* **Prompt**
Swap "caution triangle" for "warning triangle" in the part of the records that opens with the line containing "You are a GUI" and runs through the end of the records, leaving everything else unchanged and omitting the pictures.

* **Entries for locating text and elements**
_ _ _ _ _ _ _
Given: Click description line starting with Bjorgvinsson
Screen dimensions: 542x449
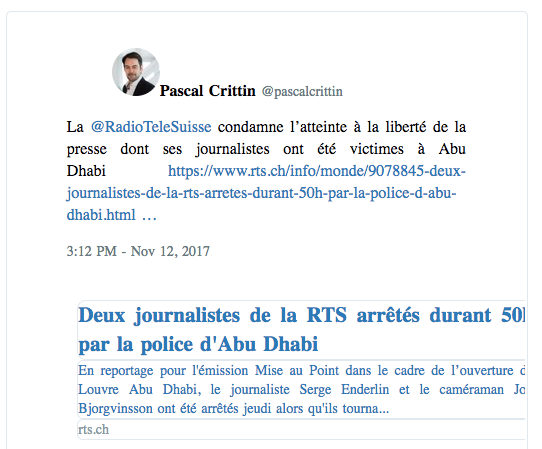Looking at the screenshot, I should pos(234,409).

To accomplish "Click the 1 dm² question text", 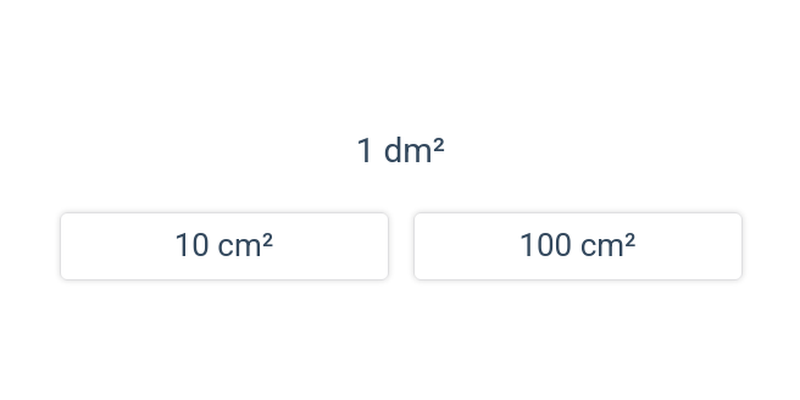I will (x=401, y=151).
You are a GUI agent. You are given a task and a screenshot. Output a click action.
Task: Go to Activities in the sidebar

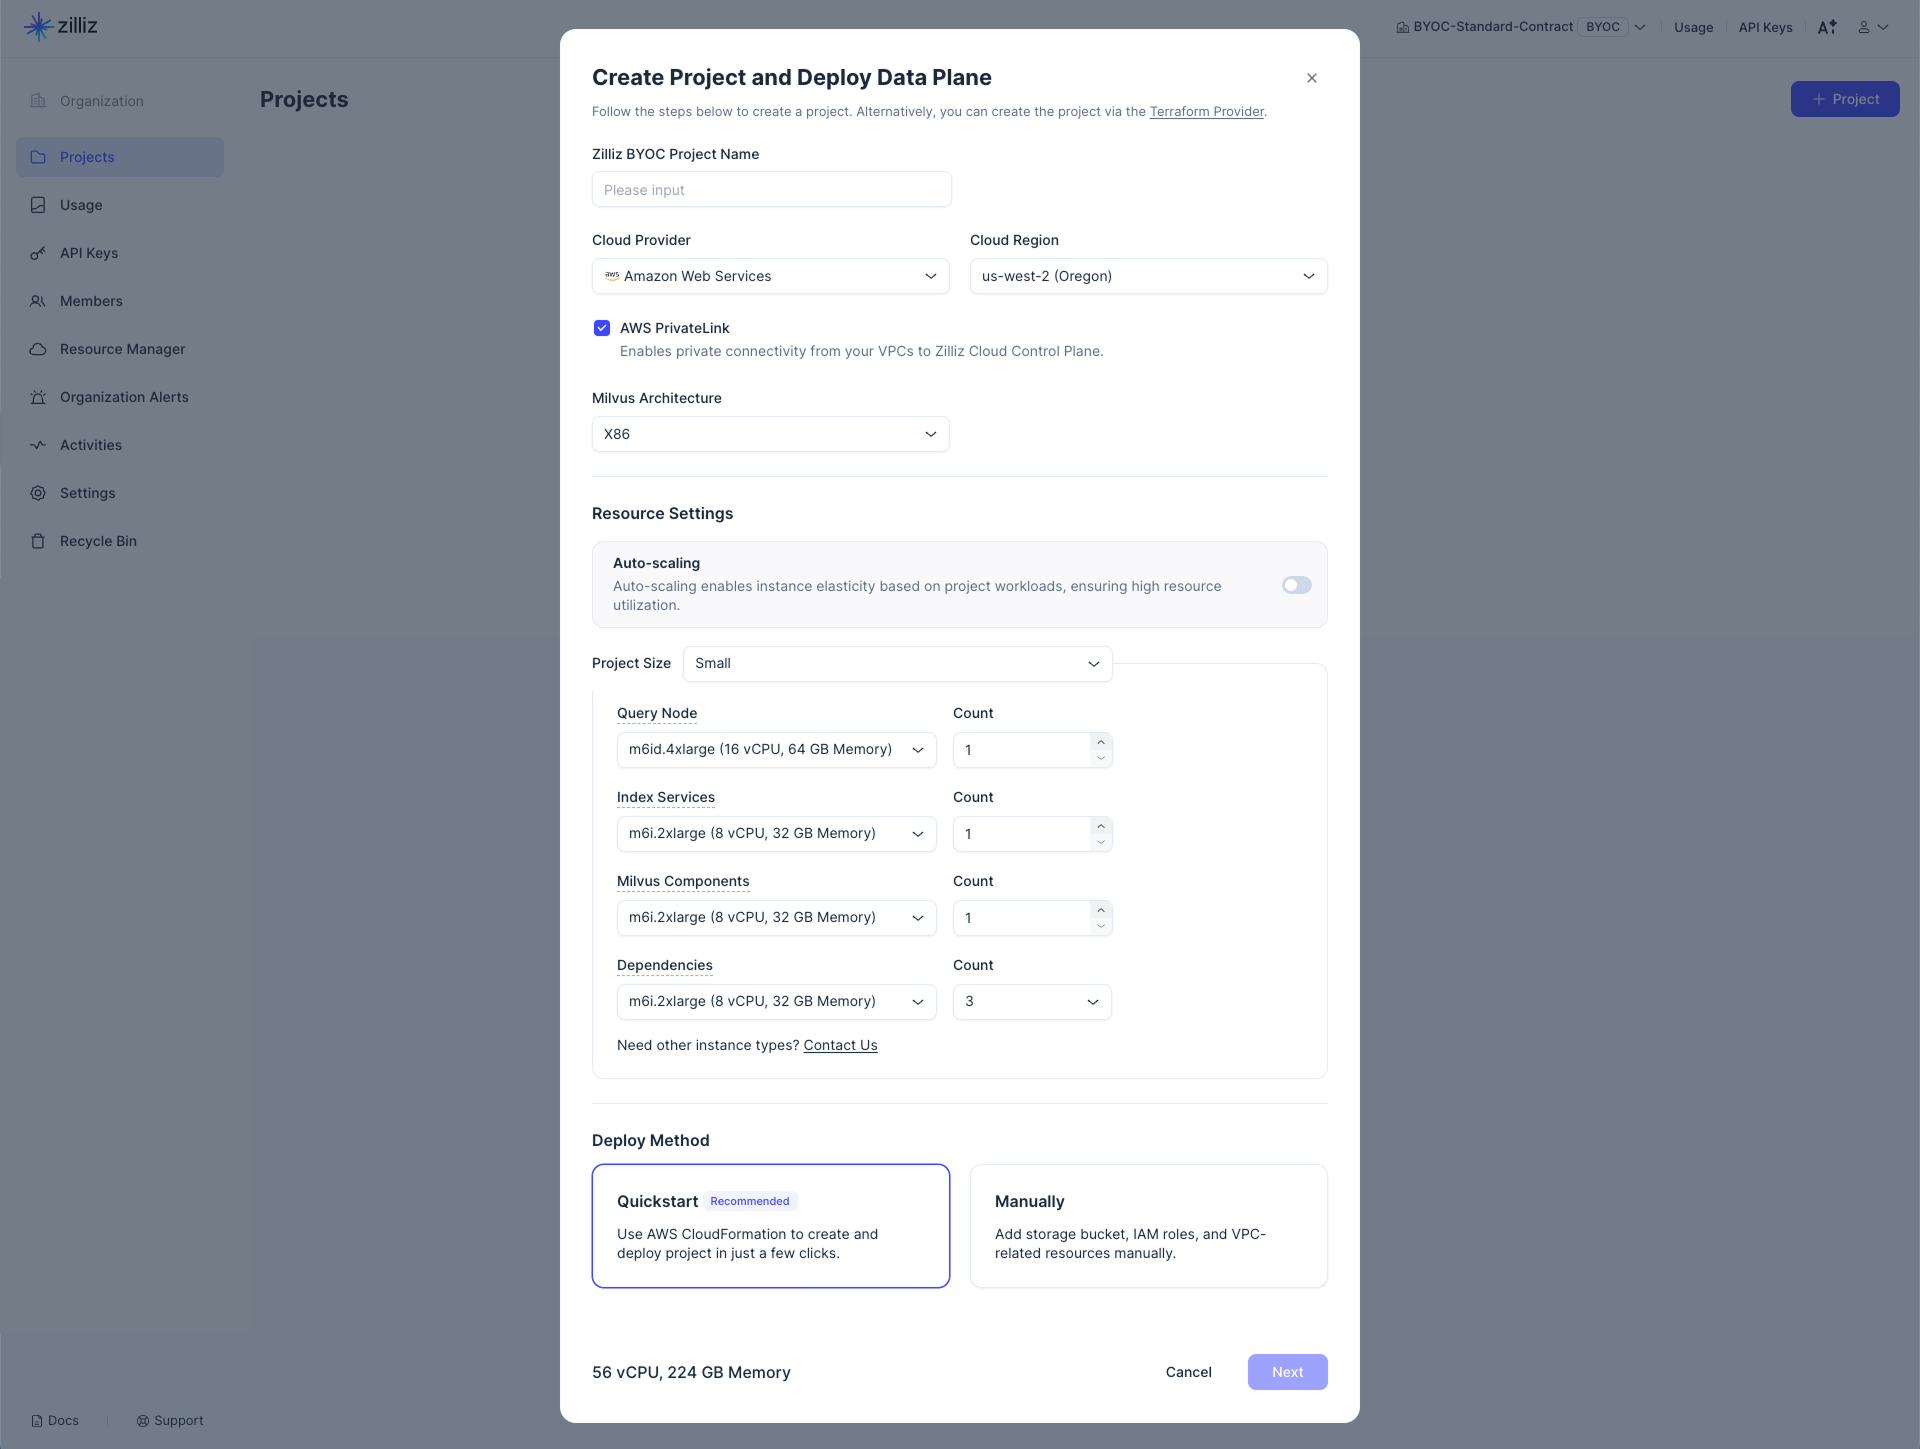(x=91, y=445)
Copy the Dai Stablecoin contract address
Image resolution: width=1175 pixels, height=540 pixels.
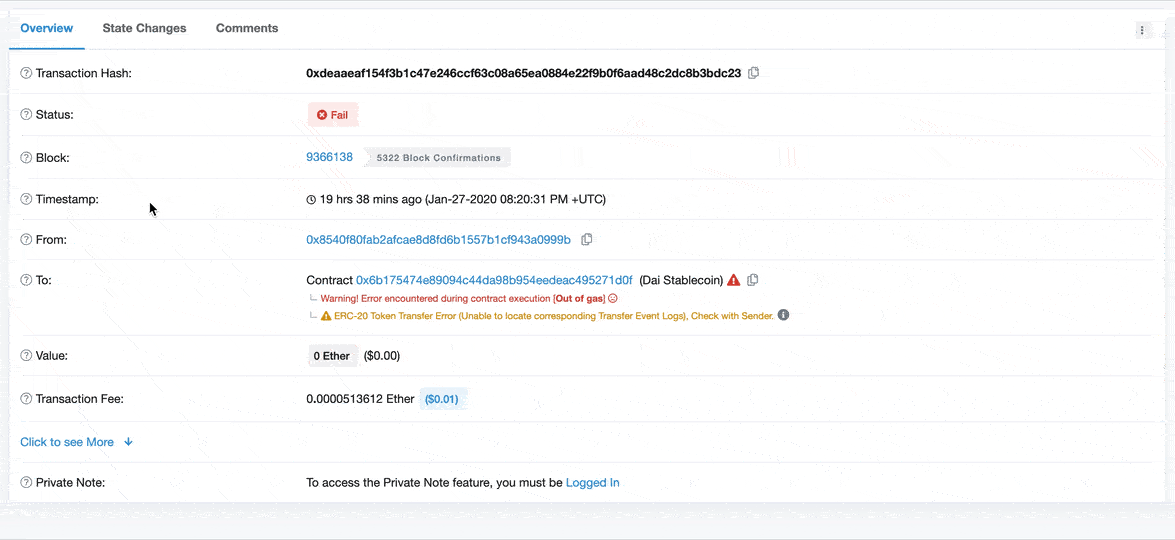pos(753,280)
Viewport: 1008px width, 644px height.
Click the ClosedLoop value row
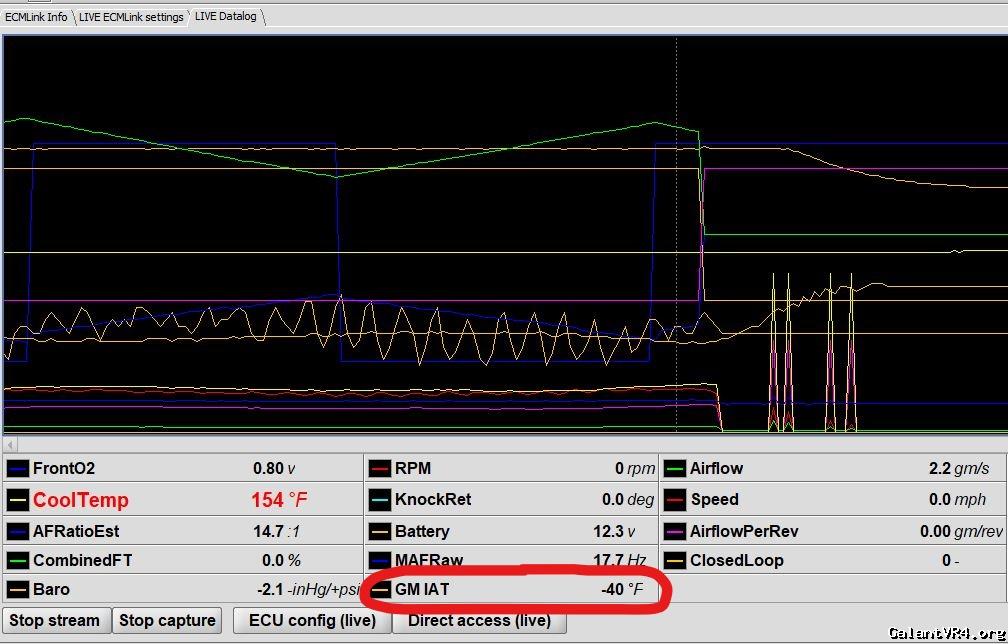coord(833,560)
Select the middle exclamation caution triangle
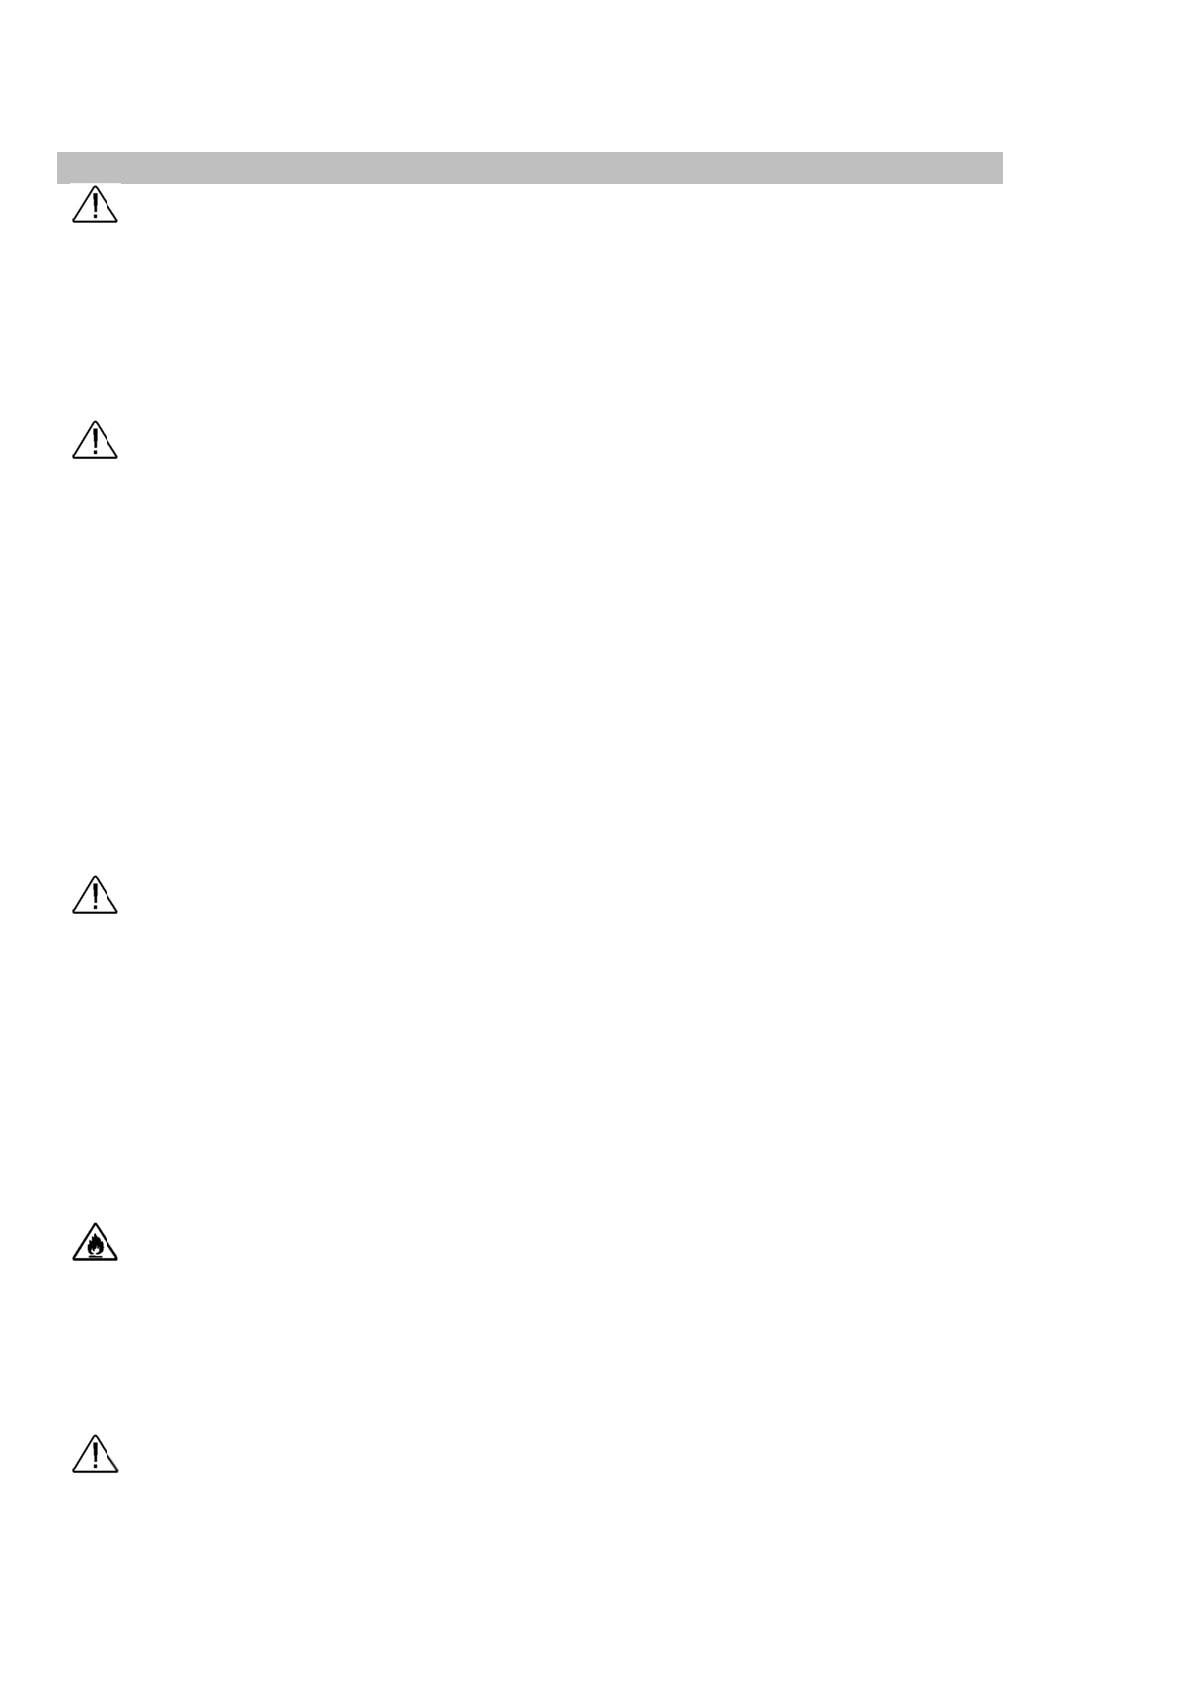Image resolution: width=1190 pixels, height=1684 pixels. (95, 895)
_ _ _ _ _ _ _
* **Answer to this problem**
You are a GUI agent. You are given a task and a screenshot. Output a click action.
Task: Go to Activities in the sidebar

(x=91, y=445)
Copy the Dai Stablecoin contract address
Image resolution: width=1175 pixels, height=540 pixels.
pos(753,280)
Viewport: 1008px width, 644px height.
Click the ClosedLoop value row
coord(833,560)
Select the middle exclamation warning triangle
Image resolution: width=1190 pixels, height=1684 pixels. (95, 895)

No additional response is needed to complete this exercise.